● PASSAGE FOR REVIEW

---

Apr 20, 2015

How Do You Answer The Question?

     From a section added to Social Security's HALLEX manual last week:
Before closing the hearing, the administrative law judge (ALJ) will remind the claimant that he or she must inform the ALJ about or submit, in its entirety, all evidence known to him or her that relates to whether he or she is blind or disabled. See 20 CFR 404.1512 and 416.912. If the claimant has a representative, then the ALJ will remind the representative that he or she must help the claimant obtain the information that the claimant must submit. See 20 CFR 404.1512, 404.1740, 416.912, and 416.1540. The ALJ must ask the claimant and the representative if they are aware of any additional evidence that relates to whether the claimant is blind or disabled.

5 comments:

Anonymous said...

easy. if you know of med evidence that is out there, you tell us. if you lie, it will be held against you as a credibility factor

Anonymous said...

---

● DATASET EXCERPT
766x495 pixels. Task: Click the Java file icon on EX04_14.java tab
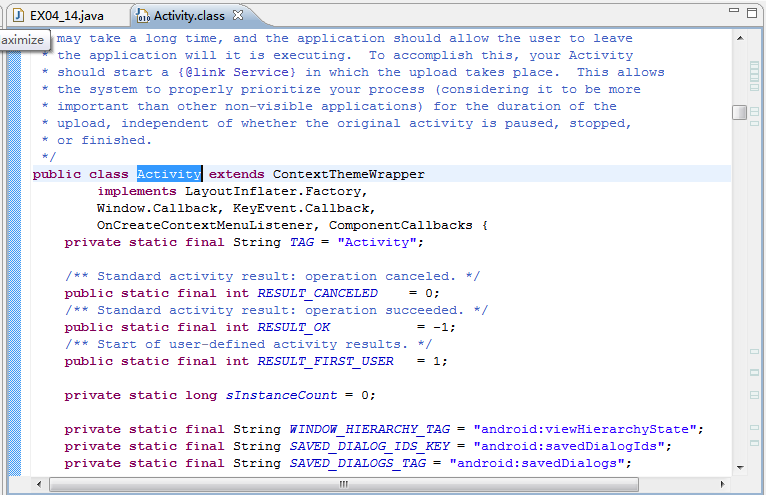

---

● BRIEF
Answer from the post on the new HALLEX section: what must the ALJ ask the claimant and the representative? Nothing in the listing is needed for this work.

● FINISHED TASK
The ALJ must ask them if they are aware of any additional evidence that relates to whether the claimant is blind or disabled.